Lundi prochain sera présentée l’œuvre « Cristallisation #3 » du plasticien Pascal Convert, exposée dans l’église Saint-Eustache depuis déjà le printemps dernier. Cette sculpture d’échelle quasi humaine du Christ donne à contempler un visage noir, brûlé, un corps rompu, dépouillé de ses membres. La question du corps est au cœur de l’expérience mystique. Dans la tradition chrétienne, la mystique représente une façon singulière de faire du corps le lieu d’un questionnement. Elle place le corps dans un rapport d’étrangeté à lui-même, marquant, à sa manière, la place centrale d’un Autre en soi.
Dans La fable mystique (1), l’historien jésuite Michel de Certeau a mis en lumière que le mystique vient inscrire dans son propre corps le dépouillement du moi, c’est-à-dire la perte de tout ce qui fait en principe le paraître du corps et sa gloire. La mystique est voie de dénuement.

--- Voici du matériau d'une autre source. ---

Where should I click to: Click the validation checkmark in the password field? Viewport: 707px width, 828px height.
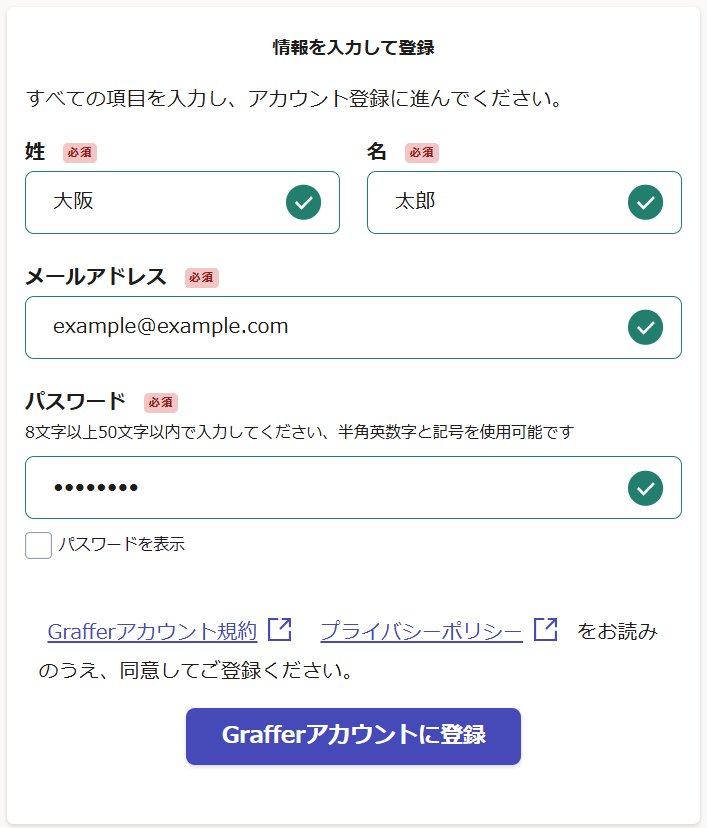pyautogui.click(x=645, y=488)
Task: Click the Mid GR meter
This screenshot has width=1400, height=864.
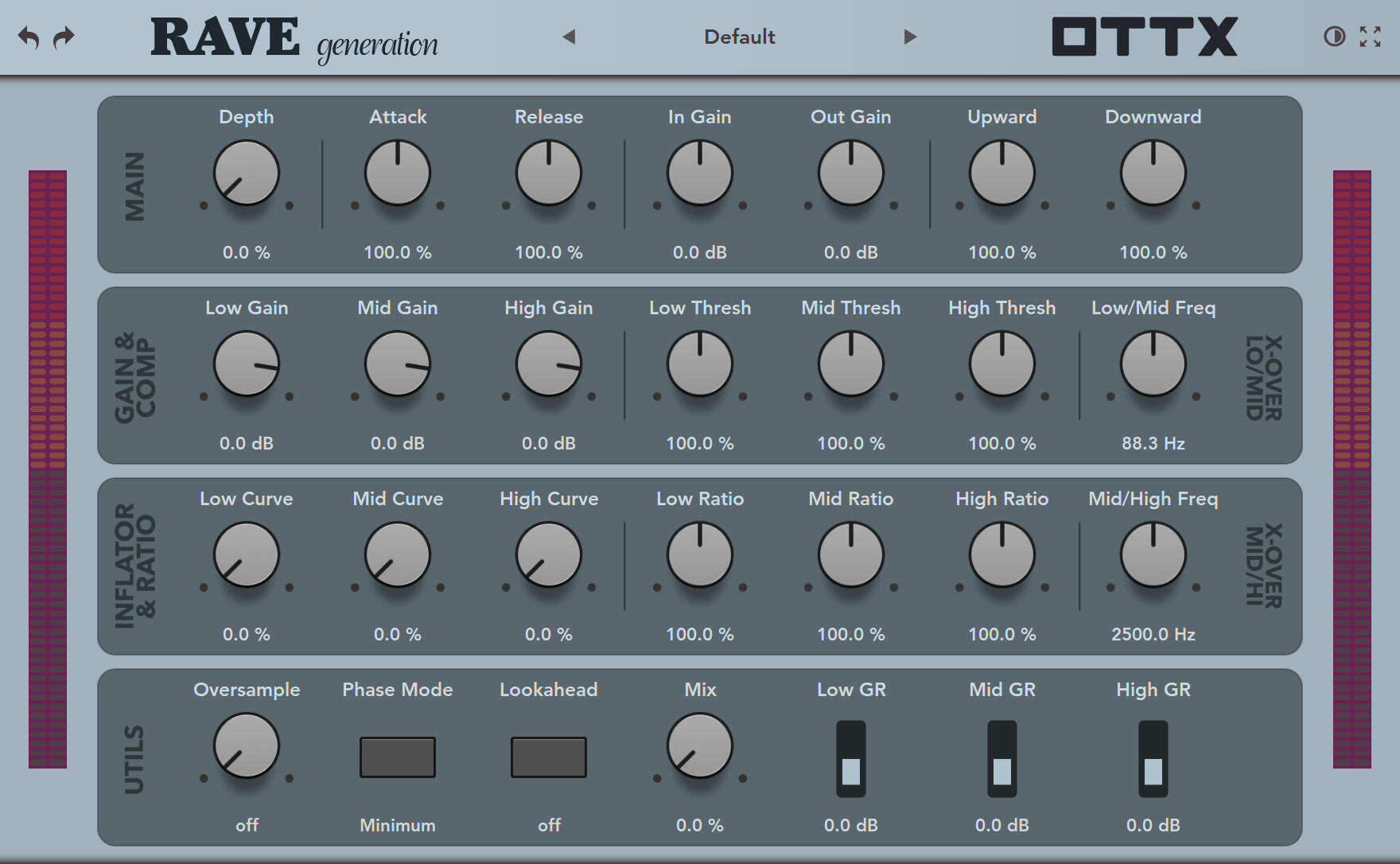Action: tap(1001, 759)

Elle dessine un mouvement de dépossession radicale de tout ce qui constitue les artifices imaginaires de l’être, c’est-à-dire une rupture de tout ce qui sert à construire une représentation ou une image de soi. C’est pourquoi Certeau note que la mise en scène du corps mystique aura toujours pour effet de scandaliser l’espace social ou culturel : « cette théâtralisation corporelle est intolérable aux commentateurs bien-pensants et toujours déniée par les interprètes “humanistes” » (p. 332). La mystique est une épreuve de dépouillement du moi, mais c’est alors pour donner un autre statut à la perte et au manque. Car, à cette place vacante, apparaît ce que l’on n’a pas, ce qui est absent, et qui est impossible à résorber. Quand tombe ce qu’on croyait être ou avoir, s’ouvre un autre rapport au manque et au désir.
Il ne s’agit pas seulement de faire tomber les artifices du moi ; il s’agit également de composer un corps à partir de ce qui manque à l’être, c’est-à-dire de faire du manque ce qui engendre un corps vivant, désirant, agissant.
Certeau relève que cette manifestation du corps est, en réalité, constitutive du christianisme. En effet, le tombeau vide figure symboliquement la perte d’un corps, son morcellement, sa disparition. Le « Il n’est pas ici » que proclame l’ange à ceux qui viennent chercher le corps du Christ au matin de Pâques manifeste qu’il y a un deuil à faire, un manque à assumer, et une histoire collective à écrire. « Le christianisme s’est institué – écrit Certeau – sur la perte d’un corps : perte du corps de Jésus, doublée par la perte du “corps” d’Israël, d’une “nation” et de sa généalogie. […]
Dans la tradition chrétienne, une privation initiale de corps ne cesse de susciter des institutions et des discours qui sont les effets et les substituts de cette absence : corps ecclésiastiques, corps doctrinaux, etc. Comment “faire corps” à partir de la parole ? » (p.110)
A la fin de La fable mystique, Certeau donne cette définition du mystique : « Est mystique celui ou celle qui ne peut s’arrêter de marcher et qui, avec la certitude de ce qui lui manque, sait de chaque lieu et de chaque objet que ce n’est pas ça, qu’on ne peut résider ici ni se contenter de cela. Le désir crée un excès » (p. 411). Le « ce n’est pas ça » qui fait l’épreuve mystique maintient la place permanente du manque. Il marque l’écart, la distance, entre ce qui est demandé et ce qui est obtenu. Ce qui est obtenu n’est pas « ça ».
Il y a toujours un écart entre ce qui attendu, espéré, et ce qui est obtenu, reçu. C’est pour cette raison que Certeau peut signaler que la mystique manifeste tout un jeu du caché et du dévoilé, de la présence et de l’absence. Elle transporte quelque chose de la joie, de la jouissance même, mais référée au mystère de l’Autre, à ce qui toujours échappe de lui et reste impossible à saisir.
L’œuvre « Cristallisation » (Christallisation peut-être), ne nous donne-t-elle pas à entrevoir, ou du moins à interroger, quelque chose de ce corps mystique ?
Père Romain Drouaud, Vicaire à Saint-Eustache.